The second season of the reimagined science fiction television series Battlestar Galactica premiered on the Sci-Fi Channel in the United States on July 15, 2005, and concluded on March 10, 2006. The season was split into two parts, each containing 10 episodes. "Season 2.0" aired from July to September 2005, and "Season 2.5" aired from January to March 2006.

Cast and characters

Main cast
 Edward James Olmos as William Adama
 Mary McDonnell as Laura Roslin
 Katee Sackhoff as Kara "Starbuck" Thrace
 Jamie Bamber as Lee "Apollo" Adama
 James Callis as Gaius Baltar
 Tricia Helfer as Number Six
 Grace Park as Sharon "Boomer" Valerii (Number Eight)
 Michael Hogan as Saul Tigh
 Aaron Douglas as Galen Tyrol
 Tahmoh Penikett as Karl "Helo" Agathon
 Nicki Clyne as Cally Henderson
 Kandyse McClure as Anastasia Dualla
 Paul Campbell as Billy Keikeya
 Alessandro Juliani as Felix Gaeta

Recurring cast
 Sam Witwer as Alex "Crashdown" Quartararo
 Donnelly Rhodes as Sherman Cottle
 Rekha Sharma as Tory Foster
 Callum Keith Rennie as Leoben Conoy (Number Two)
 Lucy Lawless as D'Anna Biers (Number Three)
 Matthew Bennett as Aaron Doral (Number Five)
 Dean Stockwell as John Cavil (Number One)
 Rick Worthy as Simon (Number Four)
 Richard Hatch as Tom Zarek
 Kate Vernon as Ellen Tigh
 Lorena Gale as Elosha
 Michael Trucco as Samuel Anders
 Michelle Forbes as Helena Cain
 Graham Beckel as Jack Fisk
 Leah Cairns as Margaret "Racetrack" Edmondson
 Bodie Olmos as Brendan "Hot Dog" Costanza
 Luciana Carro as Louanne "Kat" Katraine
 Alonso Oyarzun as Socinus
 Jennifer Halley as Diana "Hardball" Seelix

Episodes

Production and reception
Following the success of the 13-episode first season, the Sci-Fi Channel ordered a 20-episode second season on February 23, 2005. The season premiered in the United States on the Sci-Fi Channel on July 15, 2005, with the UK, Ireland, and Canadian premiere in January 2006. In fall 2005, airing of the second season halted, as it was part of Sci-Fi Channel's standard airing schedule normally used for its Stargate series, which was to split a 20-episode season into two parts (a "winter season" and a "summer season") to avoid heavy competition with major networks that follow a spring/fall schedule. Universal Home Video took this break as an opportunity to package the episodes aired thus far into a DVD set, calling it "Season 2.0". The final episode of the first half, "Pegasus", was originally 15 minutes too long for broadcast, but according to creator Ronald Moore, the production team decided to cut the episode to time rather than pad it out to fill 90 minutes, as this was deemed impractical. The longer version of "Pegasus" appears on the Battlestar Galactica Season 2.5 DVD set, which was released in the U.S. on September 19, 2006. Sky did not contribute financially to the second season, though UK broadcasts credit the company at the end of every episode.

### Data records
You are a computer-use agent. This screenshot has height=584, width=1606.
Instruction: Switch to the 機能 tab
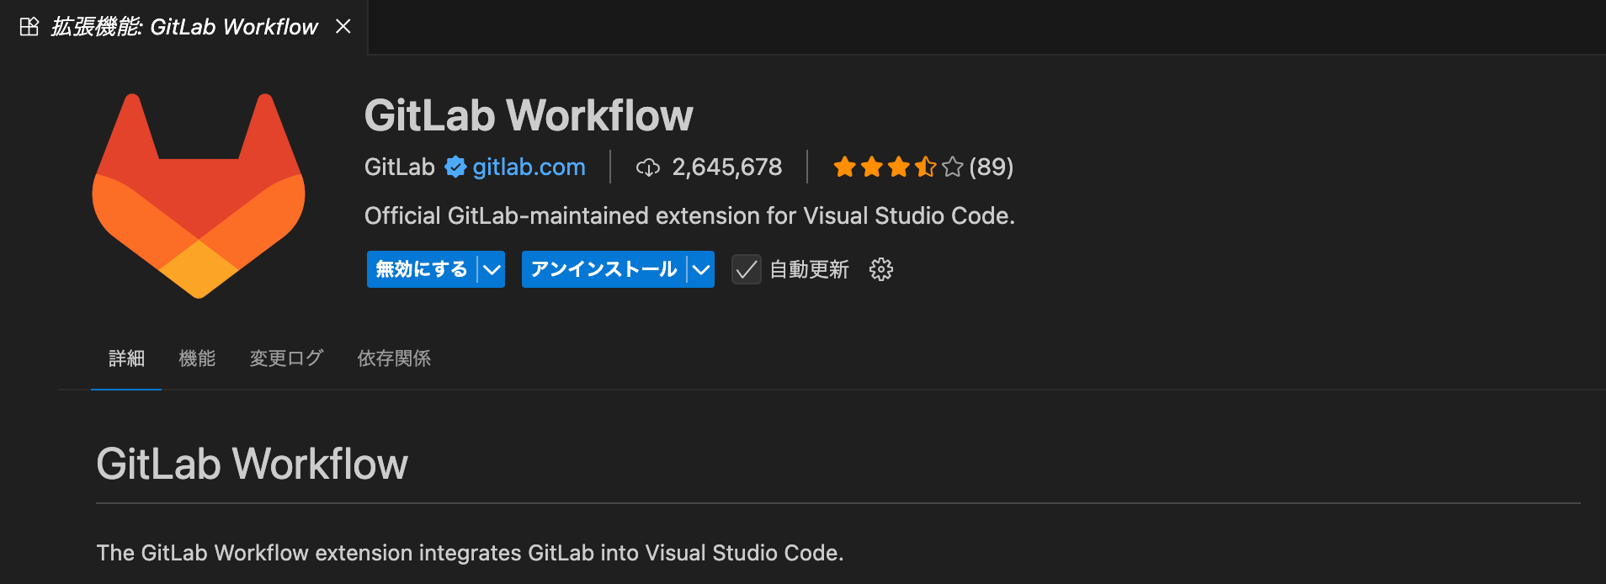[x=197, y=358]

==

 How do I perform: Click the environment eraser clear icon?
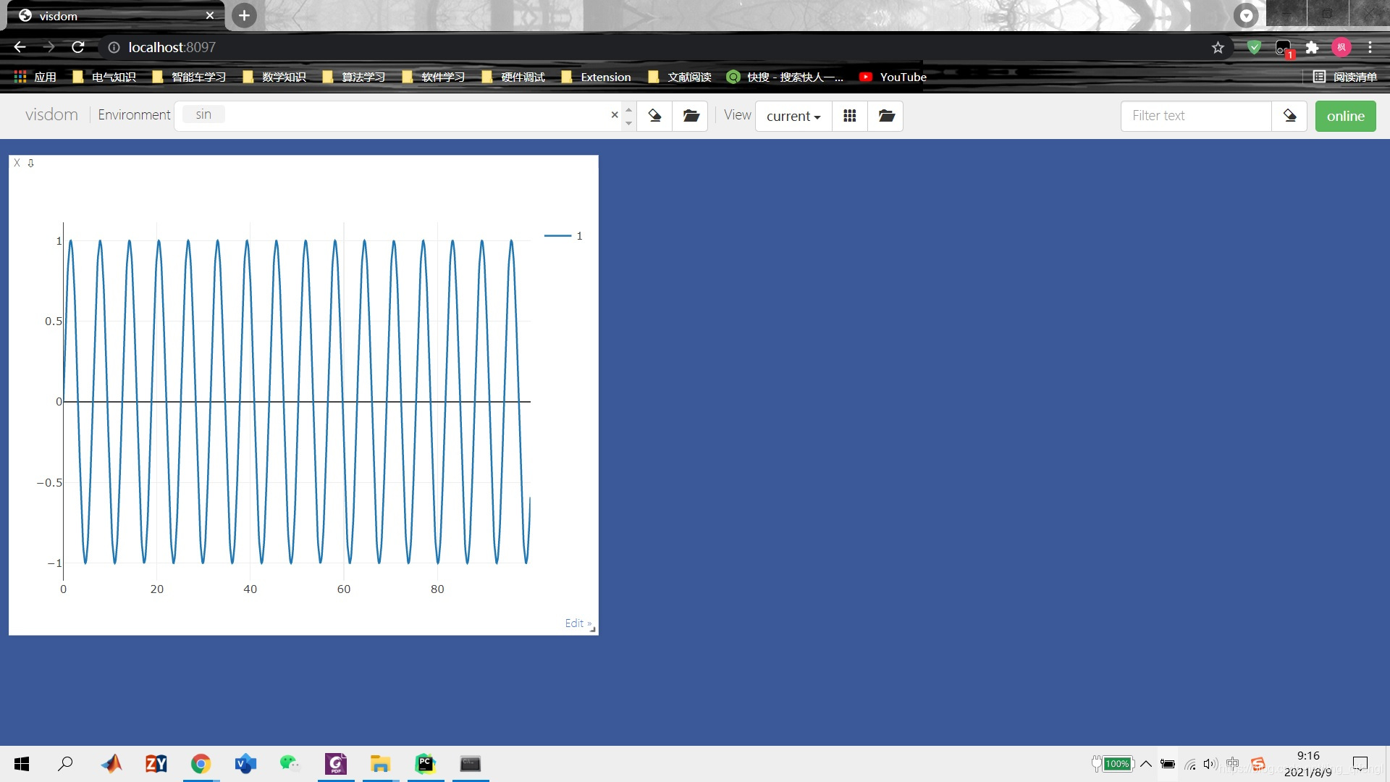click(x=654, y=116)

--

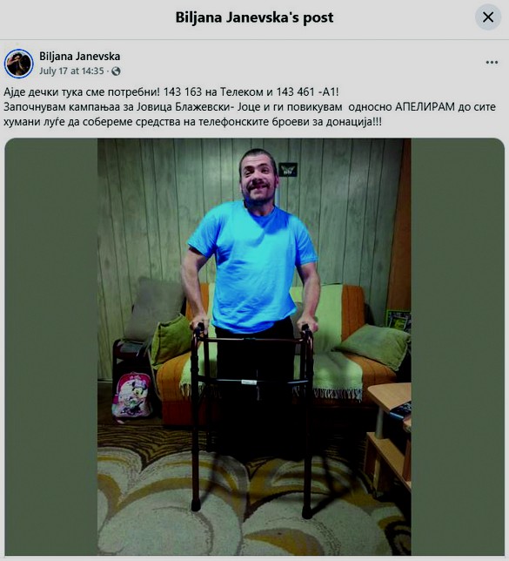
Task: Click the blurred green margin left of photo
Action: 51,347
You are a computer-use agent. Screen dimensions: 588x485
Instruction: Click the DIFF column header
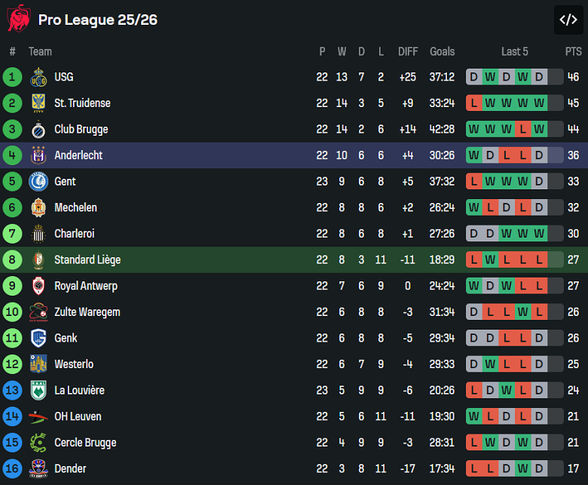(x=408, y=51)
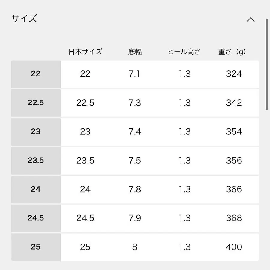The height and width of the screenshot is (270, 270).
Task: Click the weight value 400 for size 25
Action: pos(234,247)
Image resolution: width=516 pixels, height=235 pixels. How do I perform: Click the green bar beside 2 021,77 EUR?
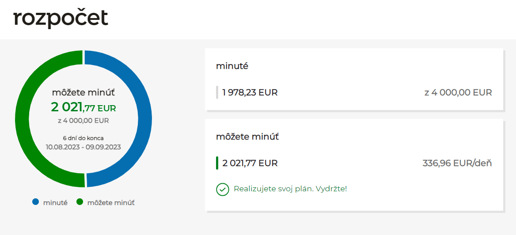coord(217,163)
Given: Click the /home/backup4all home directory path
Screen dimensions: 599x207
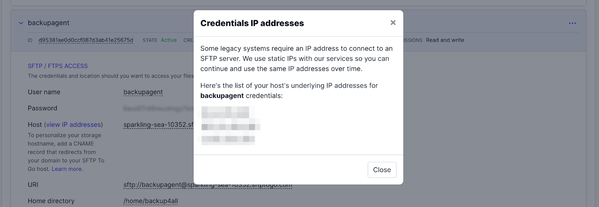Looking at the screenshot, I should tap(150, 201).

### Challenges
A - Name every actor in the season article's cast lists whose character carries a number designation such as "Number Six".
B - Please copy everything in the season article from "Michael Hogan as" down to "Conoy (Number Two)", word for word.
The listing isn't needed for any of this.

### Replies
A -
- Tricia Helfer (Number Six)
- Grace Park (Number Eight)
- Callum Keith Rennie (Number Two)
- Lucy Lawless (Number Three)
- Matthew Bennett (Number Five)
- Dean Stockwell (Number One)
- Rick Worthy (Number Four)

B -
Michael Hogan as Saul Tigh
 Aaron Douglas as Galen Tyrol
 Tahmoh Penikett as Karl "Helo" Agathon
 Nicki Clyne as Cally Henderson
 Kandyse McClure as Anastasia Dualla
 Paul Campbell as Billy Keikeya
 Alessandro Juliani as Felix Gaeta

Recurring cast
 Sam Witwer as Alex "Crashdown" Quartararo
 Donnelly Rhodes as Sherman Cottle
 Rekha Sharma as Tory Foster
 Callum Keith Rennie as Leoben Conoy (Number Two)